>>>

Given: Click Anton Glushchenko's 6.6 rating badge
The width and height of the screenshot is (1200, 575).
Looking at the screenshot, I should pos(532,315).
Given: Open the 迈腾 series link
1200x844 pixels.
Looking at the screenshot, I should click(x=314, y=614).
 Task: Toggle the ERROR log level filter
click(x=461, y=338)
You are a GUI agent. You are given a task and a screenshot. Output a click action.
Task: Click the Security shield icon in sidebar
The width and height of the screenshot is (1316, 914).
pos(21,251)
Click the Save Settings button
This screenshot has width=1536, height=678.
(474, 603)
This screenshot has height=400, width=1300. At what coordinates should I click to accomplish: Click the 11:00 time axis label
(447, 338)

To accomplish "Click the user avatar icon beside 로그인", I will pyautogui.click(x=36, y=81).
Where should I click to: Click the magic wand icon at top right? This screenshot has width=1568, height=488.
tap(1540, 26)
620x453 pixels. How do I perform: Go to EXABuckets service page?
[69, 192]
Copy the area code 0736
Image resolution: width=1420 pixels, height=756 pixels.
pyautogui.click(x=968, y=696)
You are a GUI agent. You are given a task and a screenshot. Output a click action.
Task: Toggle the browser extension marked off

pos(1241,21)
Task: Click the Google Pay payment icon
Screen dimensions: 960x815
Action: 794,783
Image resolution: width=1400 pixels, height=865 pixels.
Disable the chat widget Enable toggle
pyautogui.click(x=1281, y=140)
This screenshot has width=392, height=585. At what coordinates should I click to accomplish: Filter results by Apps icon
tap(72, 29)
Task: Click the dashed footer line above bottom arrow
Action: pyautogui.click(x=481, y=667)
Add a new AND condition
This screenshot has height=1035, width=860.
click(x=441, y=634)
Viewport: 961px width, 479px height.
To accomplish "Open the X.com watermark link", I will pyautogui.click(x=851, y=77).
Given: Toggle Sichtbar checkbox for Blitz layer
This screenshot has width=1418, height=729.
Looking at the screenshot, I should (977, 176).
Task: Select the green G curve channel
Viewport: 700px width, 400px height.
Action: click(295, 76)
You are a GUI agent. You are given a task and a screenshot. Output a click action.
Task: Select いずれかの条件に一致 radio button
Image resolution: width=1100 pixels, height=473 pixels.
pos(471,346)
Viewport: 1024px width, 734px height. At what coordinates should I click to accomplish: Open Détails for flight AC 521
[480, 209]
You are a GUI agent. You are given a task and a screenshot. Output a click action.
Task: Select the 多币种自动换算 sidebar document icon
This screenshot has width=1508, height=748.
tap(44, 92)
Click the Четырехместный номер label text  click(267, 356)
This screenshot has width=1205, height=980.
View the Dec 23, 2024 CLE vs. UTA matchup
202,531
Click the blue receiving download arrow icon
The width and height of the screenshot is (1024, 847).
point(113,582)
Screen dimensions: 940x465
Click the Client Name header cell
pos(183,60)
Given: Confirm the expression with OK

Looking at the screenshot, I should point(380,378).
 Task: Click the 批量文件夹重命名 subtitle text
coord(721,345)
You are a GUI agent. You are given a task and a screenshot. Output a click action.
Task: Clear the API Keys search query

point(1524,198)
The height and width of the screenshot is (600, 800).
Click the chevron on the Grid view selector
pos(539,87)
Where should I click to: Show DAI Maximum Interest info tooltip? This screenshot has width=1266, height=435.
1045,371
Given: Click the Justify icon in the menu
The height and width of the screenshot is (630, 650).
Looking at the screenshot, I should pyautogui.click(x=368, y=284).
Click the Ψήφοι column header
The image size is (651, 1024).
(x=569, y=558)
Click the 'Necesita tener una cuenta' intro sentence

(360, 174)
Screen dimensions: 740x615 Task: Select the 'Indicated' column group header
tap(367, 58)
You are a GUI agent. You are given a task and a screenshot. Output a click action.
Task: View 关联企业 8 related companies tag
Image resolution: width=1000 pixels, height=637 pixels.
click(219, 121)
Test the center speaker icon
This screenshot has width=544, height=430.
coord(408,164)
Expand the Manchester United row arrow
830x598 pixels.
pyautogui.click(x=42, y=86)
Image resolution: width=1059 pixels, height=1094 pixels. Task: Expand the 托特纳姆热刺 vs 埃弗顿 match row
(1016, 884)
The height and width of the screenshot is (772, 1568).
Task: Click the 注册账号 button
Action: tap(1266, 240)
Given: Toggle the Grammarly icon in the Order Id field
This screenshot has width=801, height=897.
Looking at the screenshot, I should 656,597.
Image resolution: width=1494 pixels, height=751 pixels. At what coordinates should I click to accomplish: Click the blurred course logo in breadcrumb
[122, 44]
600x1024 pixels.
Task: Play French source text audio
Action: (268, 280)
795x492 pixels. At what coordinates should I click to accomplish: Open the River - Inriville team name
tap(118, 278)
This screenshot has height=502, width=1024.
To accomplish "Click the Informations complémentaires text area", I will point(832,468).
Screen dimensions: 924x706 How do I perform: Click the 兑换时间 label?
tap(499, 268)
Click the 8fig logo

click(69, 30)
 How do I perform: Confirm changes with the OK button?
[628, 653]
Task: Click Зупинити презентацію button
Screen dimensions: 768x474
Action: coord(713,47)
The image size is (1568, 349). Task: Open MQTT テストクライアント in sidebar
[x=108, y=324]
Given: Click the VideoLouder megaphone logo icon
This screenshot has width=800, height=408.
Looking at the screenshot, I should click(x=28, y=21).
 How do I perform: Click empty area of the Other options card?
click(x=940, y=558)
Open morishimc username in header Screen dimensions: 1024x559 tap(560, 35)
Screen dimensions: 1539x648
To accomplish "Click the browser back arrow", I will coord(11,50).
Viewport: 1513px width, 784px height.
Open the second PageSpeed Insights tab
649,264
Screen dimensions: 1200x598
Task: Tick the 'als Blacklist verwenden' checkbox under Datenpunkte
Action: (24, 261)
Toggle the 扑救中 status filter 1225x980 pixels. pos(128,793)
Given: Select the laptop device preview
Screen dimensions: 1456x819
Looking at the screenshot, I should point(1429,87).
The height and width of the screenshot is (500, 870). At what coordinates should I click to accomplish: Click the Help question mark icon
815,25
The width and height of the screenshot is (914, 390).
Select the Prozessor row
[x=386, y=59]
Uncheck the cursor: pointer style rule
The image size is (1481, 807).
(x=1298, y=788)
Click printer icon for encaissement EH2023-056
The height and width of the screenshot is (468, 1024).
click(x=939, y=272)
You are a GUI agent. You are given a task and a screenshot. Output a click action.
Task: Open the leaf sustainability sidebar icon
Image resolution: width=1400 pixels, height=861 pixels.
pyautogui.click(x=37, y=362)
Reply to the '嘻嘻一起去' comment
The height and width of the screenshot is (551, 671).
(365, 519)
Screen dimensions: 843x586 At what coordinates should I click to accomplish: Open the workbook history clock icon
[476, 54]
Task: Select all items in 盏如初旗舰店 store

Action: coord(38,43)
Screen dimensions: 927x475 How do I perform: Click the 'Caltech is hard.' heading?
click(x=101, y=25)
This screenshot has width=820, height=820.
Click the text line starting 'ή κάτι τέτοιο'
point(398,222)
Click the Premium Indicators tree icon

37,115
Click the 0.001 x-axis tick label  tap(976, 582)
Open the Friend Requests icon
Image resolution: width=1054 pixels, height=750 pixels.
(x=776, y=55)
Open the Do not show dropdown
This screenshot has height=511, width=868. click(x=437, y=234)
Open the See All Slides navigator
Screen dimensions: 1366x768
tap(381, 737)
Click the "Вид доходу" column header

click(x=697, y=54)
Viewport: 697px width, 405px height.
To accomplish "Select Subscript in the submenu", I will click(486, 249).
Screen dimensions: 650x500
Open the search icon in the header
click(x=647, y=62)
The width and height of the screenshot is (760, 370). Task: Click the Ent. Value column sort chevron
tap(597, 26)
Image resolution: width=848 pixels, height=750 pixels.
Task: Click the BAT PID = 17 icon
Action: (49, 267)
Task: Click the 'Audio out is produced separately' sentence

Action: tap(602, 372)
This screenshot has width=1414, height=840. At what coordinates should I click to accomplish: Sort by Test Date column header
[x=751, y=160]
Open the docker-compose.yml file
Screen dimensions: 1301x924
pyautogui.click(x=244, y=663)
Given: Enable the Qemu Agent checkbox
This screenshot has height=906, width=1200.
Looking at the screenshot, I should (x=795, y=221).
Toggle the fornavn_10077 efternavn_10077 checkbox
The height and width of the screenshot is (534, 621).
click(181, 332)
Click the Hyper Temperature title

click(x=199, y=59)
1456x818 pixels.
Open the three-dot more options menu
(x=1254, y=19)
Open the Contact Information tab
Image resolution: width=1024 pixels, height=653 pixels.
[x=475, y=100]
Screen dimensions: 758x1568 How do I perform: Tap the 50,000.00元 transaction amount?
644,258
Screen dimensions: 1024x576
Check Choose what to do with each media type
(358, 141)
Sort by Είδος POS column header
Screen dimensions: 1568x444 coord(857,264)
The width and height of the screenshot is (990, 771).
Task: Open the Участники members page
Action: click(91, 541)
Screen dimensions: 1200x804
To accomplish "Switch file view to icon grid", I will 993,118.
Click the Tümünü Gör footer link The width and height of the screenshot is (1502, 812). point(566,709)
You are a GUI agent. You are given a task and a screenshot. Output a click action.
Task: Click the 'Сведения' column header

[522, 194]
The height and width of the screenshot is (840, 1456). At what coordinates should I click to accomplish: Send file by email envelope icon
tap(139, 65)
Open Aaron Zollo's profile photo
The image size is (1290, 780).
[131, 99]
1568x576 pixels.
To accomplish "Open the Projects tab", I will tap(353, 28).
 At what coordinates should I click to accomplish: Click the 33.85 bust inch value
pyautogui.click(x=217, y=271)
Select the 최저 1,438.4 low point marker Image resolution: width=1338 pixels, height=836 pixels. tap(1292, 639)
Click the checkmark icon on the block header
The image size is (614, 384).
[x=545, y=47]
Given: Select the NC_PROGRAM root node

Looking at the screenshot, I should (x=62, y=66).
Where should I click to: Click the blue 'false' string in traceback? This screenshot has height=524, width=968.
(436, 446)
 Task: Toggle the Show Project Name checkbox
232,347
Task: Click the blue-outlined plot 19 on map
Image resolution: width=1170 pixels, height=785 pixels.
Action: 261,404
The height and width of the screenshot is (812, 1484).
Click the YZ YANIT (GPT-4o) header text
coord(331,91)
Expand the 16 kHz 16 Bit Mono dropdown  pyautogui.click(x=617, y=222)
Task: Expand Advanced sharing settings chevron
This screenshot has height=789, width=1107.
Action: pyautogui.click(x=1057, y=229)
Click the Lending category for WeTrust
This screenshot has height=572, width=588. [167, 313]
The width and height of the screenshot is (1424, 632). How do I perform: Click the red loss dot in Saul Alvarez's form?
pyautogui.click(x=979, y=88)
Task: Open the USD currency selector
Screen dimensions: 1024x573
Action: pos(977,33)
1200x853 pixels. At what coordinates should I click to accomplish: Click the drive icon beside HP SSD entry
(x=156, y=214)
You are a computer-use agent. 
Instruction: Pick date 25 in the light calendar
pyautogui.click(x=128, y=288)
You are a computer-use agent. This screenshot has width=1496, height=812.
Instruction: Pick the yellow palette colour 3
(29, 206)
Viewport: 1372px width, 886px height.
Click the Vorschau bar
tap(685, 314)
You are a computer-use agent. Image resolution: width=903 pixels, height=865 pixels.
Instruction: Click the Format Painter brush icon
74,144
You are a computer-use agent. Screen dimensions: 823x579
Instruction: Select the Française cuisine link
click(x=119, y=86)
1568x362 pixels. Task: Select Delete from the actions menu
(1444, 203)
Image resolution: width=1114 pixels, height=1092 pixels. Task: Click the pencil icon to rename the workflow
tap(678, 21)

<<<

** About this exercise **
For each line above that contains the word "will", give the line as it is written.

** Exercise response **
To accomplish "Click the user avatar icon beside 로그인", I will pyautogui.click(x=36, y=81).
To accomplish "Open the X.com watermark link", I will pyautogui.click(x=851, y=77).
To accomplish "Click the Informations complémentaires text area", I will point(832,468).
To accomplish "Click the browser back arrow", I will coord(11,50).
To accomplish "Select Subscript in the submenu", I will click(486, 249).
To accomplish "Switch file view to icon grid", I will 993,118.
To accomplish "Open the Projects tab", I will tap(353, 28).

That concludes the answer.